**** ABGEDRUCKTER TEXT

Den Abschuss des dichten Programms machte zuerst die Präsentation der Ergebnisse des „Weltklimaspiels“, entwickelt von der gemeinnützigen Gesellschaft „Weitblick“, das unter der Anleitung von Matthias Mittelberger stattfand und die Globart-Stipendiat*innen in die Rollen von internationalen NGOs, global agierenden Konzerne und Regierungsverantwortlichen schlüpfen lässt. „Nur gemeinsam erreichen wir wirkliche Veränderung“, so die einhellige Schlussfolgerung aus drei Tagen Simulation um die Rettung der Welt.
In der Präsentation der für die „Tage der Transformation“ entstandenen Festschrift „Anfangen. Eine Entzauberung“ richtete die Autorin Stefanie Jaksch einen leidenschaftlichen Appell an das Publikum: „Fangen wir an, geht es um ein ganzheitliches, körperliches, bewusstseinserweiterndes Zuhören. Das ist eine zutiefst menschliche Kulturtechnik, die wir einer durchdigitalisierten, in die Zersplitterung gehenden Welt entgegenhalten können. Zuhören als politische Praxis also. Zuhören als echtes Sich-Öffnen, als transformative Kraft und Mut zur Verbundenheit.“
Zugewandtheit und Verbundenheit waren sehr oft spürbar während dieser drei dicht bespielten Tage, und nirgendwo zeigte sich das besser als in den nachmittäglichen Workshops mit den sechs „Pionier*innen des Wandels“. Neben Edith Siebenstich erfuhr man alles über Moor-Renaturierung mit Axel Schmidt, folgte Solarpionier Wolfgang Bernhuber, tauschte sich mit Erich Lux zum Gemeinwohl aus, staunte über den Nutzen von neu gedachten Toiletten mit Harald Gründl und diskutierten über zivilen Widerstand mit Martha Krumpeck, deren Statement zu den Aktionen der Letzte Generation sehr berührte: „Uns geht es immer nur um die Sache, dafür stehen wir mit unseren Klarnamen, dafür nehmen wir Verwaltungsstrafen in Kauf, dafür trete ich in den Hungerstreik, dafür gehe ich ins Gefängnis.“ Filmemacher Christoph Schwarz präsentierte mit Suse Lichtenberger einfühlsame und humorvolle Porträts dieser sehr unterschiedlichen Vertreter*innen des zivilgesellschaftlichen Engagements.

********
**** MATERIAL

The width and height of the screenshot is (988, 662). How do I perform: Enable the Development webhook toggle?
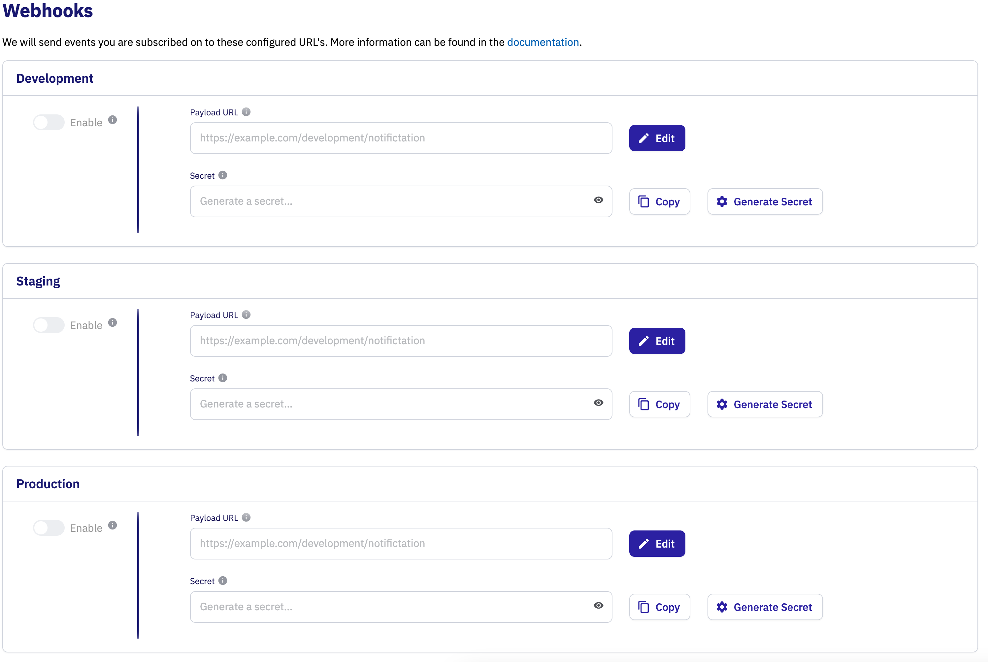(49, 122)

********

AUFGABEN:
1 – Beantworten Sie zum Text die folgenden Fragen:
(a) Unter wessen Anleitung fand das „Weltklimaspiel“ statt?
(b) Welchen Titel trägt die Festschrift, die Stefanie Jaksch präsentierte?
(c) Mit wem zeigte Christoph Schwarz die Porträts der Vertreter*innen des zivilgesellschaftlichen Engagements?
2 – Schreiben Sie aus dem Text wortgetreu den Abschnitt ab, der mit „Den Abschuss des“ beginnt und mit „Rettung der Welt.“ endet.
3 – Fassen Sie den Absatz des Textes, der mit „Zugewandtheit und Verbundenheit“ beginnt, als knappe Stichpunktliste zusammen und behalten Sie dabei seine wesentlichen Fakten bei.

LÖSUNGEN:
1 –
(a) Unter der Anleitung von Matthias Mittelberger.
(b) „Anfangen. Eine Entzauberung“.
(c) Mit Suse Lichtenberger.

2 –
Den Abschuss des dichten Programms machte zuerst die Präsentation der Ergebnisse des „Weltklimaspiels“, entwickelt von der gemeinnützigen Gesellschaft „Weitblick“, das unter der Anleitung von Matthias Mittelberger stattfand und die Globart-Stipendiat*innen in die Rollen von internationalen NGOs, global agierenden Konzerne und Regierungsverantwortlichen schlüpfen lässt. „Nur gemeinsam erreichen wir wirkliche Veränderung“, so die einhellige Schlussfolgerung aus drei Tagen Simulation um die Rettung der Welt.

3 –
- Zugewandtheit und Verbundenheit waren in den drei dicht bespielten Tagen oft spürbar, am deutlichsten in den nachmittäglichen Workshops mit den sechs „Pionier*innen des Wandels“.
- Die Pionier*innen: Edith Siebenstich, Axel Schmidt (Moor-Renaturierung), Solarpionier Wolfgang Bernhuber, Erich Lux (Gemeinwohl), Harald Gründl (neu gedachte Toiletten) und Martha Krumpeck (ziviler Widerstand).
- Martha Krumpecks Statement zu den Aktionen der Letzten Generation berührte sehr: Es gehe immer nur um die Sache. Dafür stehe man mit Klarnamen ein und nehme Verwaltungsstrafen in Kauf. Sie selbst trete dafür in den Hungerstreik und gehe ins Gefängnis.
- Filmemacher Christoph Schwarz präsentierte gemeinsam mit Suse Lichtenberger einfühlsame und humorvolle Porträts dieser sehr unterschiedlichen Vertreter*innen des zivilgesellschaftlichen Engagements.